A. You can elect optional life insurance and/or AD&D during open enrollment or if you have a Change in Status.  It is possible that you will have to complete an Evidence of Insurability (EOI) to be approved for optional life insurance by Aetna.  An EOI does not need to be completed for additional AD&D.

 

Q. I am currently not participating in optional life.  Can I elect it now?

 A. You can elect optional life insurance now, but you will be required to fill out Evidence of Insurability.

Note: If you are currently a participant, you can increase an additional one times base pay each open enrollment without EOI.

 

Q. I know that I can elect optional life and/or AD&D, but how much is it going to cost me?

 A. The optional life insurance is age-graded, meaning the older you are, the more it is going to cost you.  Please keep in mind that you may need to complete an Evidence of Insurability (EOI) before you are approved for optional life insurance.  The AD&D is not age-graded.  The cost for optional AD&D is .018/$1000.  An employee can elect between 1x-6x their salary for optional life insurance and/or AD&D.  The equation to determine the cost of the optional life insurance is as follows:

An employee who is age 42 has an annual salary of $25,000 and would like to have a total of $75, 000 in optional life insurance, which would be 3x his/her salary.  You will need to locate your age-graded rate from the following chart.*

            25,000 X 3 = 75, 000

            75,000/1000 = 75

            75 X .128* = $9.60/month

For optional AD&D using the same example, replace the age-graded rate with .018.

75 X .018 = $1.35/month

          You can also visit our life insurance calculator to determine your monthly cost.

 

Dependent Life Insurance

 

Q. What is Dependent Life Insurance?

A. Dependent Life Insurance is insurance to cover your dependents (spouse and children).  If your dependent(s) were to pass away, you as the employee would be the beneficiary.

 

Q. I am currently not participating in Dependent Life Insurance.  Can I elect it now?

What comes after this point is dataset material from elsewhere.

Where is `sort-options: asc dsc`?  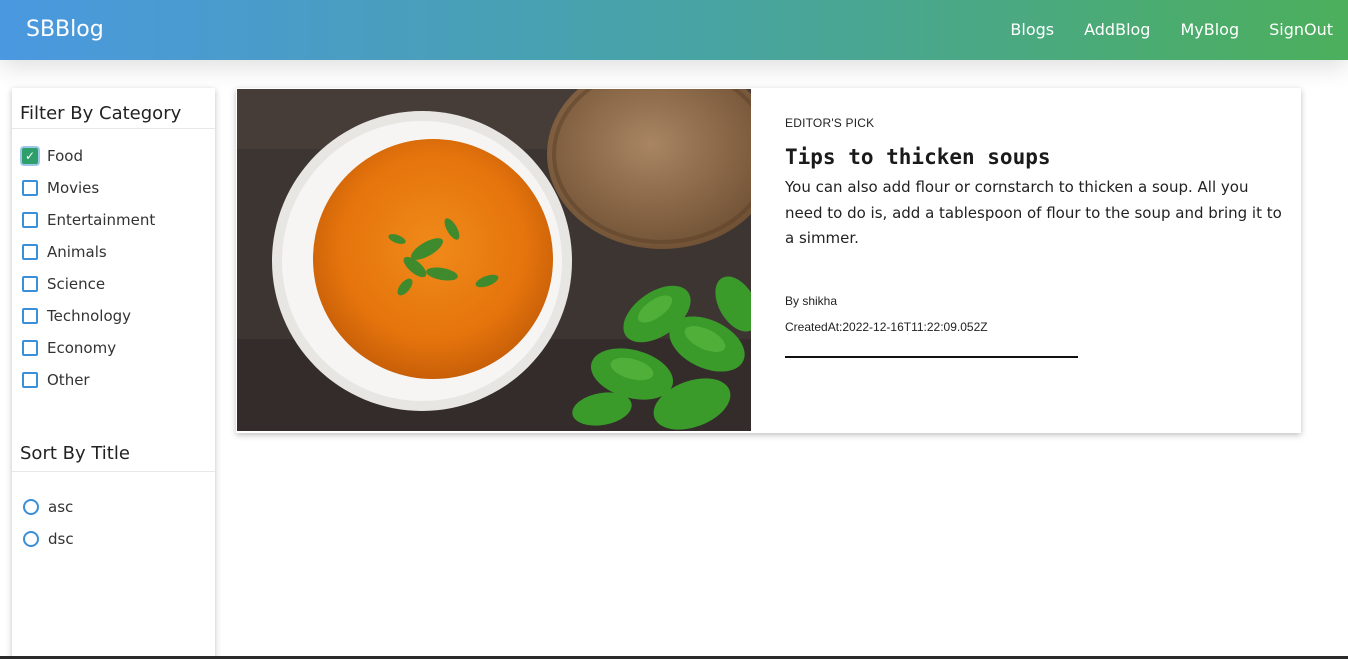 sort-options: asc dsc is located at coordinates (114, 514).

A. You can elect dependent life now, however you will be required to fill out Evidence of Insurability.

Note: If you are currently a participant, you can increase an additional one times base pay each open enrollment without EOI, however, option 4 ALWAYS requires Evidence of Insurability.

  

Saving for Retirement

 

Q. Can I only make changes to my retirement contributions during open enrollment?

A. No, you can change the amount that is being deducted from your paycheck, as well as the allocation between investment companies on a monthly basis. Please note: due to IRS regulations as well as University policies, the online changes are ALWAYS due in our office the month prior to when you want to make the change for.  For example, if you would like to make a change for 6/1, the changes are due in our office by 5/31.  You will see the change reflected in your 6/30 paycheck.  You can change the funds that you are invested in on a daily basis directly with the investment companies.

 

Q. How can I change the amount that is deducted from my paycheck for retirement, start a supplemental account (SRA), or change allocation between investment companies?

A. All changes must be made through the University Web Portal at my.pitt.edu.  For questions on how to get started please contact the Benefits department at 412-624-8160.

Q. How can I change the funds within the investment company?

A. You will need to call the investment company directly to make fund changes.